▶ REQUIREMENT A
In the church excerpt, who designed the statue of Peter the Great in front of the cathedral?
▶ REQUIREMENT B
Continue the church excerpt, picking up right after its final sentence.
TEXT EXCERPT Start Marker
The church was considerably renovated as part of the battle's bicentennial celebrations. A Rastrelliesque chapel was constructed on the grounds, and Peter I's address to his soldiers at Poltava was inscribed on the wall. It was at that time that the church was elevated to cathedral status. The parish was disbanded by the Soviets in the 1930s, and the building was converted into a warehouse. It was restored in the late 1970s and reopened in 2000 as a museum attached to St. Isaac's Cathedral.

The grave yard which surrounds the church has been filled for centuries. Some of the city's first foreign architects, including Jean-Baptiste Alexandre Le Blond and Domenico Trezzini, were buried there. The tomb of Artemy Volynsky and Pyotr Yeropkin (both executed exactly 31 years after the Poltava victory) is by Alexander Opekushin (1885). The statue of Peter the Great in front of the cathedral was designed by Mark Antokolsky. It was removed by the Soviets and restored in 2003 as part of the city's tercentenary celebrations.
TEXT EXCERPT End Marker
RECORDS PROVIDED Start Marker
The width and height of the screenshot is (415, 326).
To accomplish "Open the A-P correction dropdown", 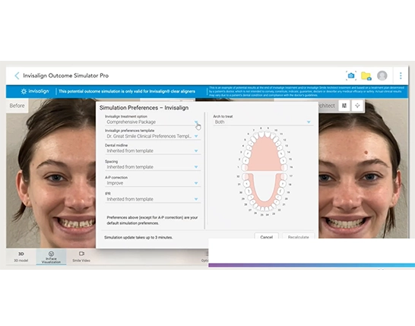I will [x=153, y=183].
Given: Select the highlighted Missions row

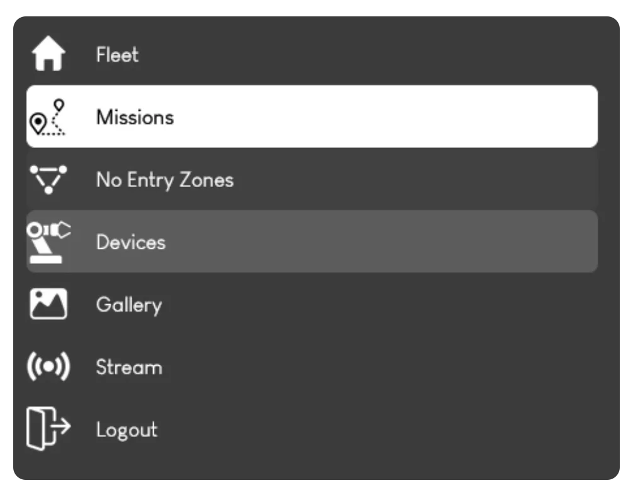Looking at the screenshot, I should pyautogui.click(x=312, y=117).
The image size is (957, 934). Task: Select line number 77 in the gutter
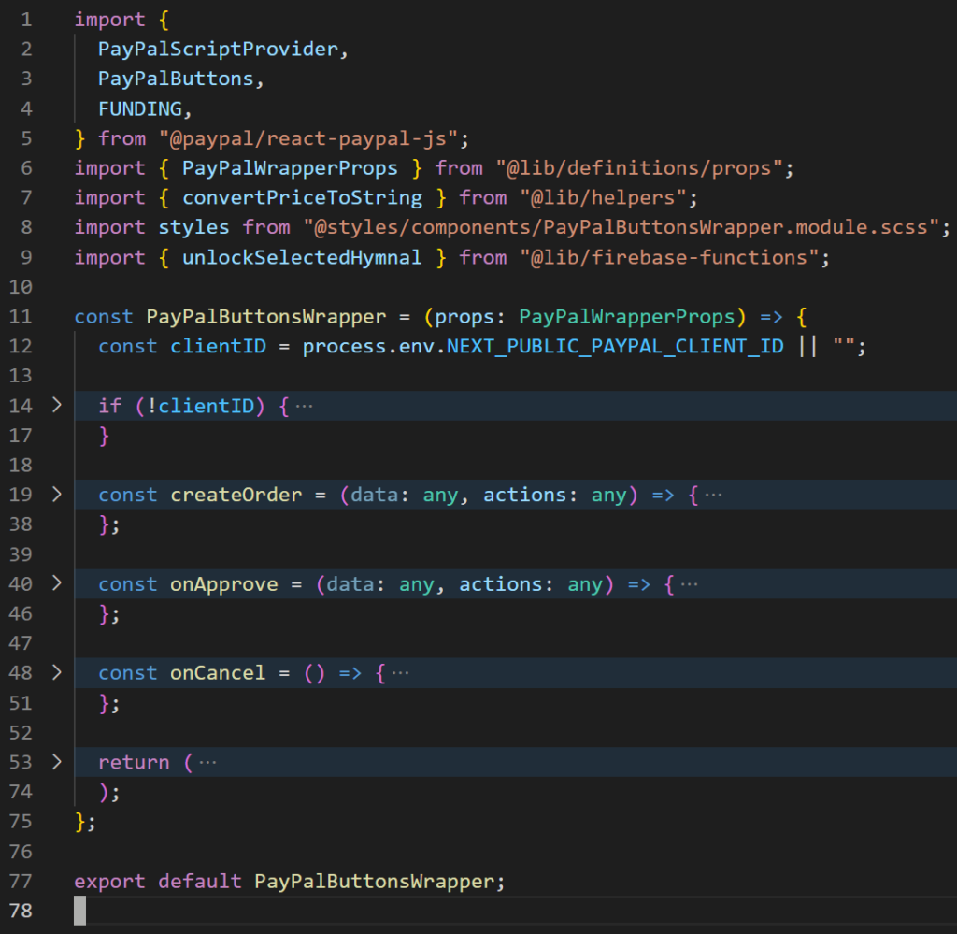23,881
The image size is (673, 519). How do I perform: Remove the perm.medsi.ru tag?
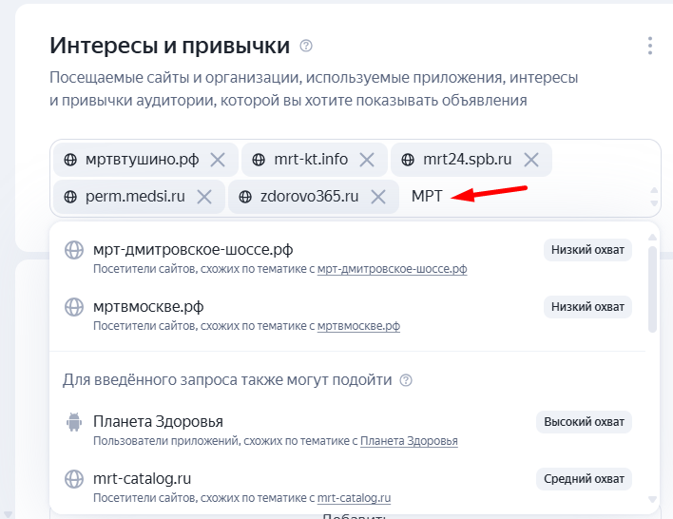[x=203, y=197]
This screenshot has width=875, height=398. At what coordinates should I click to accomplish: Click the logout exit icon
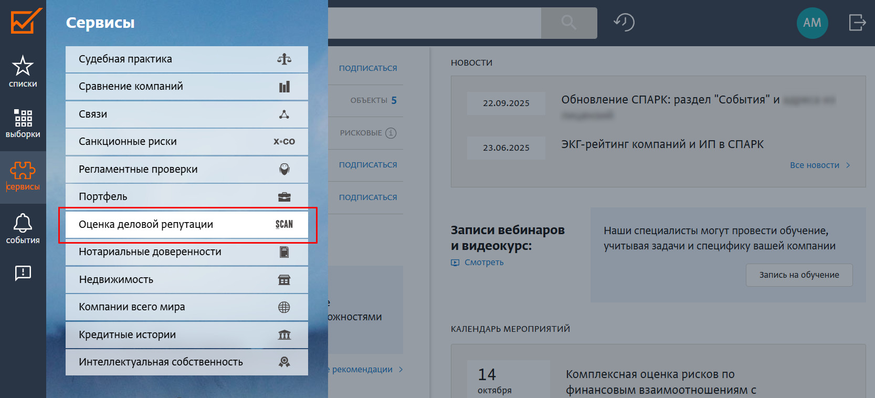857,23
RECORDS PROVIDED End Marker
▶ EXPECTED OUTPUT A
Mark Antokolsky.

▶ EXPECTED OUTPUT B
On 5 February 2017 the cathedral was transferred from the state to the Russian Orthodox Church at a ceremony in the cathedral. During the ceremony, which started with Divine Liturgy, the director of the Museum Complex of St. Isaac's Cathedral, which managed St. Sampson's Cathedral, officially handed the keys of the cathedral to Archimandrite Seraphim, noting that it was "with a feeling of deep satisfaction". The Archimandrite called the transfer a historic day and said it was the beginning of a new page in the cathedral's history, and he thanked the museum complex for preserving the cathedral.